Thursday, January 14, 2021

an open letter to the new Speaker of the House in Illinois and House Speakers all across the country

Speaker Welch

I hope you are doing well, and congratulations!   You have been honored by your peers in a remarkable way.

I would like to suggest a few things that I believe would soon distinguish you as the best Speaker in the country, and maybe in our country’s history.

Require all bills to be as short as possible and to focus on as few issues as possible.  e.g.  A ban on police chokeholds.  One bill, one item.

So the House might have a list of upcoming bills, in order.  say, 1) a ban on police chokeholds, 2) a ban on no-knock warrants, 3) provide medical insurance for undocumented seniors under the poverty level, 4) requiring background check on all gun sales, private and public.

The bill is introduced in the House, and it is then debated.  Debate speeches must be on focus, and not longer than necessary.  Then the bill is voted on.

If a rep sees that a certain bill should have outside testimony, that is noted and a day scheduled for the whole House to hear both sides of the issue by the experts and affected parties.  The bill can then be reinserted into the queue of upcoming bills with a little time to fully digest the testimony. 

I would also suggest.  I don’t know how things are done now in Springfield, but I would encourage you to omit the rep’s party name as much as possible.  They can run on their party name, but once they are there in the House, there is no need, advantage, or benefit to continue to identify House members by party.  And certainly not to be seated by party affiliation.  If they want to meet outside of House chambers as a party, that’s fine, but they would probably be better of in the chamber itself not to make that an issue.

Simple. 

Speaker Welch, I wish you well.  If you do these few things, you will be recognized and long remembered as an outstanding speaker who truly served the people.


Friday, January 1, 2021

what to do about gun violence?

I agree with the Sun-Times editorial (Behind the grim numbers on Chicago gun violence in 2020, December 31) that the numbers on Chicago gun violence are grim.  I’m having problems with the rest of the editorial though. 

I can agree also that this has been a rough year for a lot of us.  But going from having a rough year to wanting to kill people is a big step.  And the answer to all this, it is suggested here, the way to stop people from wanting to kill people, is, well, the same answer for all our other problems: the federal government needs to spend more money.  The answer is always to spend more money.

We forget that whatever money the government will spend on this is borrowed money.  Going into debt is not a long-term solution for anything.

I’m going to offer another way, and one that won’t cost taxpayers a cent.

John Adams, our second President, said that: we have no Government armed with Power capable of contending with human Passions unbridled by morality and Religion. . . .  Our Constitution was made only for a moral and religious People. It is wholly inadequate to the government of any other.

Our country is based on freedom.  But freedom only works when people actually care for each other and people care about doing what is right on their own.

Guns are not a new invention, and the right to gun ownership and possession was recognized long before we even had a Constitution. 

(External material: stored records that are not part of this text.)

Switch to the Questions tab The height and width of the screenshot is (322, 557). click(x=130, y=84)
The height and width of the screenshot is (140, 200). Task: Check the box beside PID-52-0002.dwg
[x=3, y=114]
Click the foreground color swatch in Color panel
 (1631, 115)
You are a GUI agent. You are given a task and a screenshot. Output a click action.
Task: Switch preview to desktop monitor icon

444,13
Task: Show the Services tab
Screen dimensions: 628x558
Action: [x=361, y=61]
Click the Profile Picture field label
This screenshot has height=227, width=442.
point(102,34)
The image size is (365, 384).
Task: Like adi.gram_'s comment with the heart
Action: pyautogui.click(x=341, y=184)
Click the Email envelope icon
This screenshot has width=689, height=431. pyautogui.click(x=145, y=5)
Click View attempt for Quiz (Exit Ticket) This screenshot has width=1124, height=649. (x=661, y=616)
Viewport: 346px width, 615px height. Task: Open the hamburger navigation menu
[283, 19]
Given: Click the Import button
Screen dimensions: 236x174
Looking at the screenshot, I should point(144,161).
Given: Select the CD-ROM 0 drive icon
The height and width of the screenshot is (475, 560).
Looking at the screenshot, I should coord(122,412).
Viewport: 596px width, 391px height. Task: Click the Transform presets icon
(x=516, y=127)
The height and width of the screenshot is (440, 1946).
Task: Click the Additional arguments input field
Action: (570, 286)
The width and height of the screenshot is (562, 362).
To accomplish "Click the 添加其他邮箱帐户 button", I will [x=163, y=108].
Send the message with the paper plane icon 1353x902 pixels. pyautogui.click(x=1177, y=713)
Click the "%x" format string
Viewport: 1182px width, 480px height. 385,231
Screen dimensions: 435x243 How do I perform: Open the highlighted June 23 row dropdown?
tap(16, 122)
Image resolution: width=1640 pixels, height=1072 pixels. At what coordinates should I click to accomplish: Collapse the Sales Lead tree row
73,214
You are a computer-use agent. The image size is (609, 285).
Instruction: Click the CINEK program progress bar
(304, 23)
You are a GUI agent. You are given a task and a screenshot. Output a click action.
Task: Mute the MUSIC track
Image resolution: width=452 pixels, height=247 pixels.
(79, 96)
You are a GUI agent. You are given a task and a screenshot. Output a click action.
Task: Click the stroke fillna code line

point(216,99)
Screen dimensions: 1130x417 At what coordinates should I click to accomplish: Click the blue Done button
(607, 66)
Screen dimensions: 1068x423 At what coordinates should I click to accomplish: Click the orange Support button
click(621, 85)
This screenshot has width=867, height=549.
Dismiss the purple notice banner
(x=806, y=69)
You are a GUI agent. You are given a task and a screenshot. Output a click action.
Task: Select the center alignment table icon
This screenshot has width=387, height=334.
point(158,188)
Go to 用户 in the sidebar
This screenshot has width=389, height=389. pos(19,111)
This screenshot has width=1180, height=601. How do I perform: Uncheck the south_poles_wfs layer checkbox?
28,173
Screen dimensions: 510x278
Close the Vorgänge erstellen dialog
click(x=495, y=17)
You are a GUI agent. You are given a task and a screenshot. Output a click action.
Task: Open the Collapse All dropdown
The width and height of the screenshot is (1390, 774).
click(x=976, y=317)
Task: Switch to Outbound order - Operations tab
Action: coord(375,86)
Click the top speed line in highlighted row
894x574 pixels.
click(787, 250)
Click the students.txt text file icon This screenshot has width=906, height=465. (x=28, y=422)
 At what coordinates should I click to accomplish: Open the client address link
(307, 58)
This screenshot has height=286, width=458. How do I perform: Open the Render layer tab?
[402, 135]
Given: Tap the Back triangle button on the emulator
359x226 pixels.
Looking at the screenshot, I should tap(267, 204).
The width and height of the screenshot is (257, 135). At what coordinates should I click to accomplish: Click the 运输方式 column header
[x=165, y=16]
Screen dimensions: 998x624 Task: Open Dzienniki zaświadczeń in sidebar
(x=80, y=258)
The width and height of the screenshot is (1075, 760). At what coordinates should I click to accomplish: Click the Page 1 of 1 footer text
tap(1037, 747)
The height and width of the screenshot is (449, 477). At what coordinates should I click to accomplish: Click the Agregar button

What has changed is our removal of God from our public life, our government, and our public education.  People are no longer beings created in the image of God worthy of our deepest respect.  We no longer teach our children Thou shalt not kill (The Ten Commandments), Do unto others as you would have others do unto you (The Golden Rule), and You shall love your neighbor as yourself (The second greatest commandment).

No amount of government money will change people’s hearts to love their neighbors or to respect the lives and property of others.